I always wash my hands in bathrooms and I never touch public door handles with my hands. Always using elbow or my jacket for that.


----------



## Deleted User (Aug 22, 2019)

Not in public. Only at home.


----------



## Tom Bombadildo (Aug 22, 2019)

In public I always fully wash my hands fully, but at home it's more like half the time. I usually just grab hand sanitizer those times I don't wash my hands, though.


----------



## morvoran (Aug 23, 2019)

Tom Bombadildo said:


> In public I always fully wash my hands fully, but at home it's more like half the time. I usually just grab hand sanitizer those times I don't wash my hands, though.



Hand sanitizer may kill the germs if used properly and is better than nothing, but unless you rinse your hands with water, you still have remnants of the stuff on your hands.  
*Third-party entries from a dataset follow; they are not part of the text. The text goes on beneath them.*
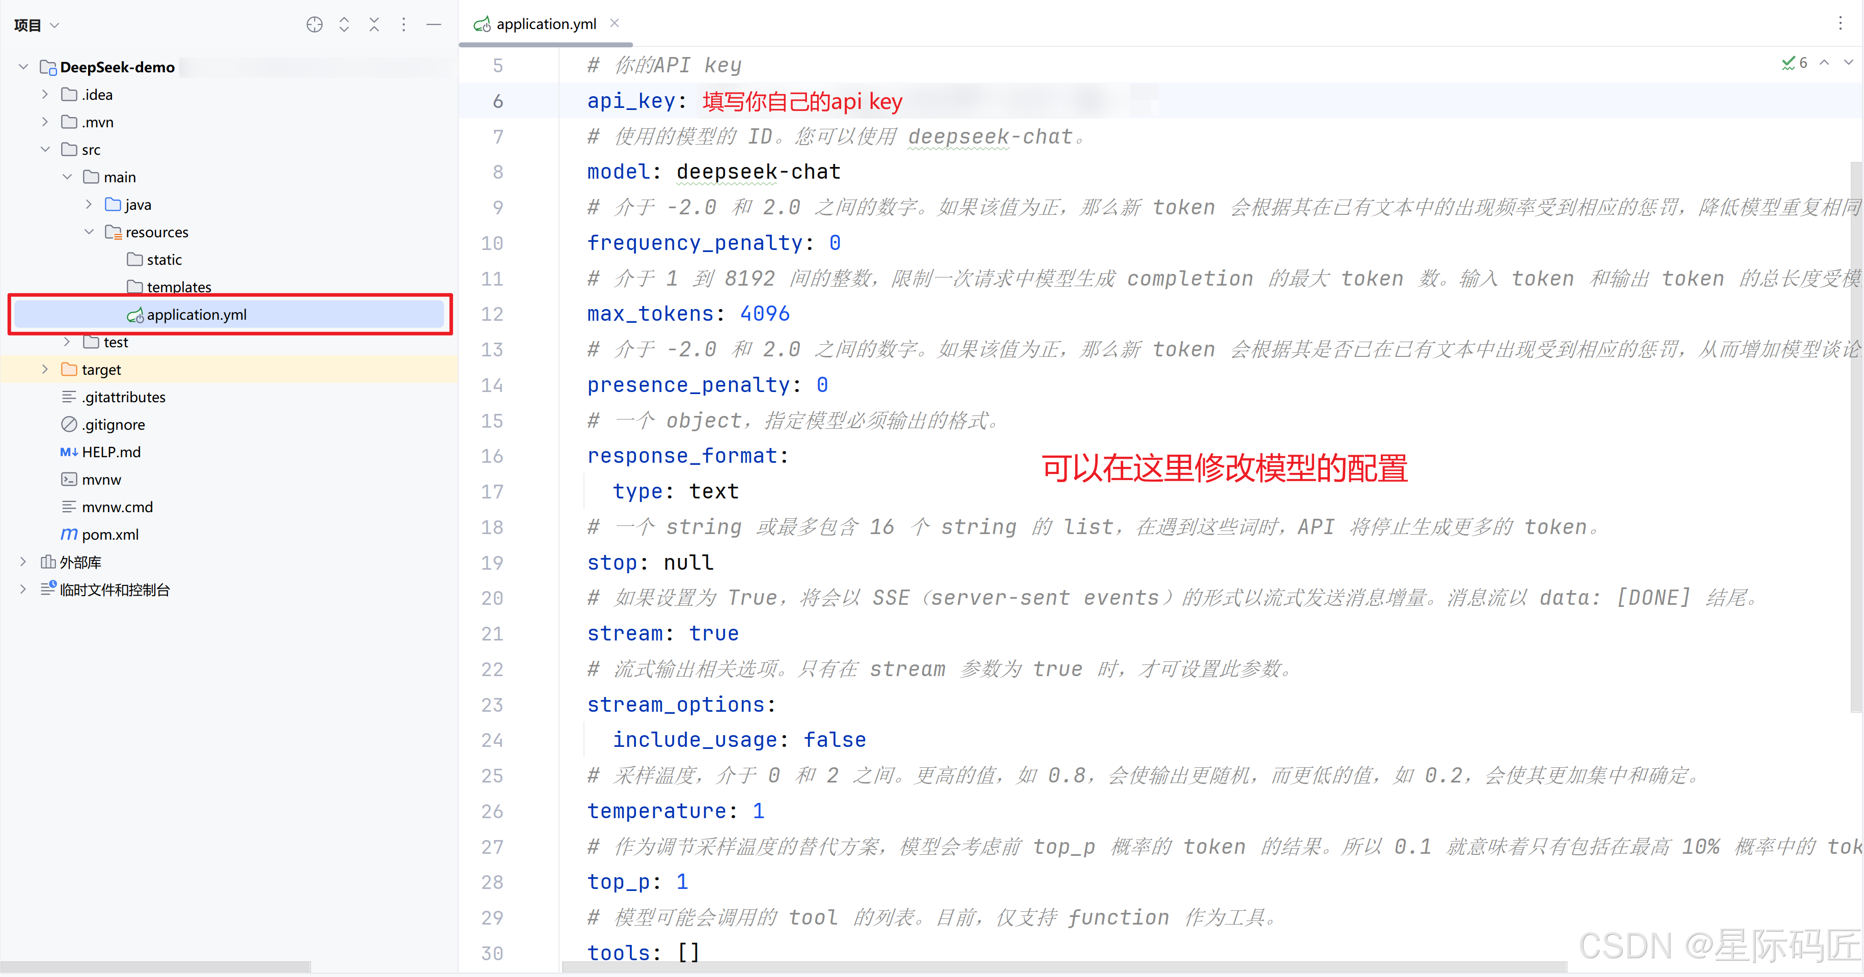This screenshot has width=1864, height=977.
Task: Select the application.yml editor tab
Action: tap(546, 24)
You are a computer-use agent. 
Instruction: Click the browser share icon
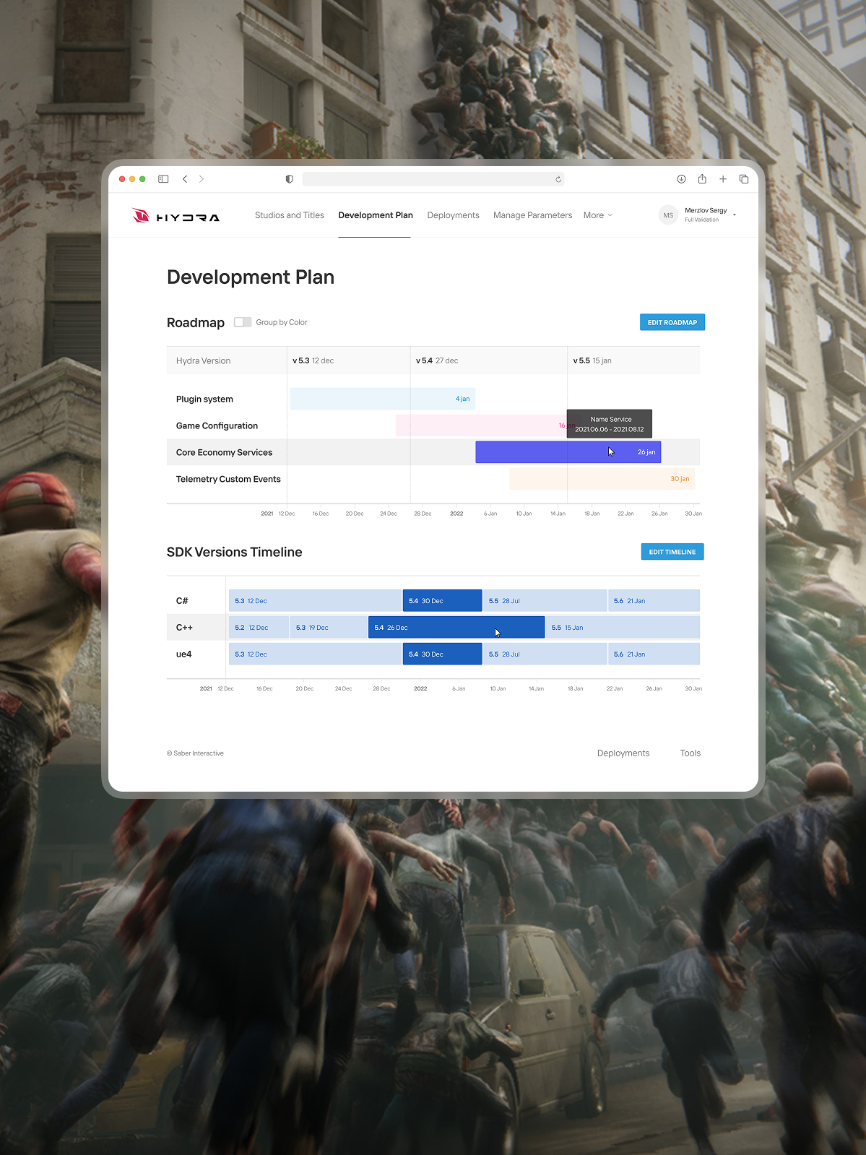[x=701, y=179]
For example, would you pick up a dog stool sample with your hand if somebody sprayed bleach on it?  Would that make it clean enough?


----------



## ThoD (Aug 23, 2019)

The only sensible thing to do is to ALWAYS wash your hands after going to the bathrom AND if outside with dirty hands (eg: been handling money or whatever previously) wash BEFORE going to the bathroom as well, only idiots touch their junk without clean hands


----------



## Youkai (Aug 23, 2019)

"usually" I allways do it.

At my old Job I was pretty much the only one washing his hands ... they only washed their hands "before" as everyone had black hands from oil and stuff, noone cared about after using the bathroom :/


----------



## Tom Bombadildo (Aug 23, 2019)

morvoran said:


> Hand sanitizer may kill the germs if used properly and is better than nothing, but unless you rinse your hands with water, you still have remnants of the stuff on your hands.
> 
> For example, would you pick up a dog stool sample with your hand if somebody sprayed bleach on it?  Would that make it clean enough?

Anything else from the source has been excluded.